Segment Open

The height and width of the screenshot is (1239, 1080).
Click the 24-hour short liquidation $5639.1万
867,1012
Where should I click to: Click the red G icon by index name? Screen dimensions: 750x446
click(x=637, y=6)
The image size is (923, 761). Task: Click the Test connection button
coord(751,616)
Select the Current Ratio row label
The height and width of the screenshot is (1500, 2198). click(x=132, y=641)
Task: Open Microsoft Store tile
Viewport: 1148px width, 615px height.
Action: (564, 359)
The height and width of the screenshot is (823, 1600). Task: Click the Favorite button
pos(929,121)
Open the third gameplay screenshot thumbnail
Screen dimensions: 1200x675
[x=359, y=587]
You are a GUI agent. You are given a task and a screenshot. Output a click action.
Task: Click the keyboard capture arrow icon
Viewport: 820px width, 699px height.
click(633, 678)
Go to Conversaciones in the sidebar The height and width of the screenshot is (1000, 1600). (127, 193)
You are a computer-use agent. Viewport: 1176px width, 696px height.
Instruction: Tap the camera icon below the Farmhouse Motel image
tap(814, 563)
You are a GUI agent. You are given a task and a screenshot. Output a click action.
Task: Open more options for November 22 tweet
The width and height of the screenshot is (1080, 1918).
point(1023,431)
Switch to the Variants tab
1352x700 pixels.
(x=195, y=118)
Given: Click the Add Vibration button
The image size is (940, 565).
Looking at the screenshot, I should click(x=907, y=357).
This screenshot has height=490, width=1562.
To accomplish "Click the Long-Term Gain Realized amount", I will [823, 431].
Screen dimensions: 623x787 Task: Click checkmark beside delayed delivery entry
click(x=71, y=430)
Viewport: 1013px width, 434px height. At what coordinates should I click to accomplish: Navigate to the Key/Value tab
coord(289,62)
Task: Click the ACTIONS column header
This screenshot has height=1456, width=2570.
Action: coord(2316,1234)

Segment Closed

> **YOUR OBJECTIVE**
From the line containing "Task: Click the ACTIONS column header" down to the last line of the material, each line is to be retyped exactly; no other lines belong in the answer.

> **TASK OUTPUT**
Task: Click the ACTIONS column header
This screenshot has height=1456, width=2570.
Action: coord(2316,1234)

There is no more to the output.